[WRITTEN REQUEST A]: Render this sentence from the Martese entry into Spanish: "The old town center is composed of a small cluster of houses."
[WRITTEN REQUEST B]: Reproduce the passage of the Martese entry that begins at the words "- Postal code: 64010" and stops after the words "off to itself.".

[SELECTION]:

- Martese Location of Martese in Italy
- Coordinates: 42°40′41″N 13°31′18″E﻿ / ﻿42.67806°N 13.52167°E
- Country: Italy
- Region: Abruzzo
- Province: Teramo (TE)
- Comune: Rocca Santa Maria
- Elevation: 997 m (3,271 ft)

Population
- • Total: 0
- Demonym: Martesi
- Time zone: UTC+1 (CET)
- • Summer (DST): UTC+2 (CEST)
- Postal code: 64010
- Dialing code: (+39) 0861

= Martese =

Martese is a "frazione" (hamlet) in the commune of Rocca Santa Maria in the Province of Teramo, Italy.

==Geography==
The village sits at an elevation of approximately 3270 ft above sea level. The distance by car to Rocca Santa Maria is less than one mile. The infrequently used road between these two towns is steep and rather primitive. It can be found just off the provincial highway (SP 48) that leads from Teramo to Ceppo via Rocca Santa Maria and Bosco Martese. The old town center is composed of a small cluster of houses. As was the custom of the day a small church sits nearby and off to itself.

[EXTRACTED INFORMATION]:
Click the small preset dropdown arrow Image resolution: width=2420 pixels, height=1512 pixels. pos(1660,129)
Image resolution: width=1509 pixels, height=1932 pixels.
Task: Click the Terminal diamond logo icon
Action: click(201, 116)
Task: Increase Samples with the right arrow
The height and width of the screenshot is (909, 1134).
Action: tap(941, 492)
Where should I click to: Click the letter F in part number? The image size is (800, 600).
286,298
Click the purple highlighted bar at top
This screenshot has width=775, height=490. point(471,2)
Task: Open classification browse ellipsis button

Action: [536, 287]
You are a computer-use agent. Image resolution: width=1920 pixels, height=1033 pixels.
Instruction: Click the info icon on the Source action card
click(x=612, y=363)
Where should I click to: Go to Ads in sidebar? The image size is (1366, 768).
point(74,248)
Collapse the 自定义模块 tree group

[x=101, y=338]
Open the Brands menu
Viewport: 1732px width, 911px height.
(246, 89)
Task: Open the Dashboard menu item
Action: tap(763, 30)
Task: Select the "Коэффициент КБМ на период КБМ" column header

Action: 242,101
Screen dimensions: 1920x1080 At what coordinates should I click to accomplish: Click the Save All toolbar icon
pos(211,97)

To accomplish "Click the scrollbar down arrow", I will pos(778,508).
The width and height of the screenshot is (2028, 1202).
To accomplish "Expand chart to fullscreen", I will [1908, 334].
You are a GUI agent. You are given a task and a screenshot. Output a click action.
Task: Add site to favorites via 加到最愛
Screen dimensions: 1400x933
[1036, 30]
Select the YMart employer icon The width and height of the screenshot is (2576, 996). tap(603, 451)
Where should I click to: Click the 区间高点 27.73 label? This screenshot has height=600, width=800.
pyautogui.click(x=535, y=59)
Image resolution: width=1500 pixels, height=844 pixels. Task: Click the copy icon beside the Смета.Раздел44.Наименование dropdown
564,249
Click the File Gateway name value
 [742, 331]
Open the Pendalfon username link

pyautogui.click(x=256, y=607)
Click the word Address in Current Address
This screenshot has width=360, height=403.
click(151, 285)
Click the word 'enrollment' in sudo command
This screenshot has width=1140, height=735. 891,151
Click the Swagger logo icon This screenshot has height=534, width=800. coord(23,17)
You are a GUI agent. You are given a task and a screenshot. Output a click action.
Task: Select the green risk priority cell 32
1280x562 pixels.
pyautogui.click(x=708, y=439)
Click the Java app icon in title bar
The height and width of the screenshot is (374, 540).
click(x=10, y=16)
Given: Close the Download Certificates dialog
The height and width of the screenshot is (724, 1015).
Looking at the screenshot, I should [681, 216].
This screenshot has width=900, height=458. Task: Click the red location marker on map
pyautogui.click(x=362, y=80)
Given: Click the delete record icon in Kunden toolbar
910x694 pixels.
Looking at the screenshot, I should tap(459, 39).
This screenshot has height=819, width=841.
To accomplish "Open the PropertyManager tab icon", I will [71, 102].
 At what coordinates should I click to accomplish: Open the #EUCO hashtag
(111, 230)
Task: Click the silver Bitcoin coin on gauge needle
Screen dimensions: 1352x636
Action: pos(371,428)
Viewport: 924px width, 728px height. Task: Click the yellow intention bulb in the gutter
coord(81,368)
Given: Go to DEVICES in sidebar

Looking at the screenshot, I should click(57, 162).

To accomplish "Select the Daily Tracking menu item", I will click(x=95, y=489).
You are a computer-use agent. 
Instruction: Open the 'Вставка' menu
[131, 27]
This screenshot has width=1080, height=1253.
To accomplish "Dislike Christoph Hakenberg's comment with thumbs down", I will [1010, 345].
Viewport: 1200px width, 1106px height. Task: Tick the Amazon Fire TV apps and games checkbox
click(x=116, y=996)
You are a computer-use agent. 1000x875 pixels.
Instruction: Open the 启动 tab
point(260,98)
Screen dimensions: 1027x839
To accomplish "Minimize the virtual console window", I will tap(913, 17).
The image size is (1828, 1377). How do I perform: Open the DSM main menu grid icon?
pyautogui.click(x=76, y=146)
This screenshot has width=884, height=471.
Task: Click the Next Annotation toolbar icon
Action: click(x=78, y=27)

[EXERCISE RESULT A]: El antiguo centro del pueblo está formado por un pequeño grupo de casas.

[EXERCISE RESULT B]:
- Postal code: 64010
- Dialing code: (+39) 0861

= Martese =

Martese is a "frazione" (hamlet) in the commune of Rocca Santa Maria in the Province of Teramo, Italy.

==Geography==
The village sits at an elevation of approximately 3270 ft above sea level. The distance by car to Rocca Santa Maria is less than one mile. The infrequently used road between these two towns is steep and rather primitive. It can be found just off the provincial highway (SP 48) that leads from Teramo to Ceppo via Rocca Santa Maria and Bosco Martese. The old town center is composed of a small cluster of houses. As was the custom of the day a small church sits nearby and off to itself.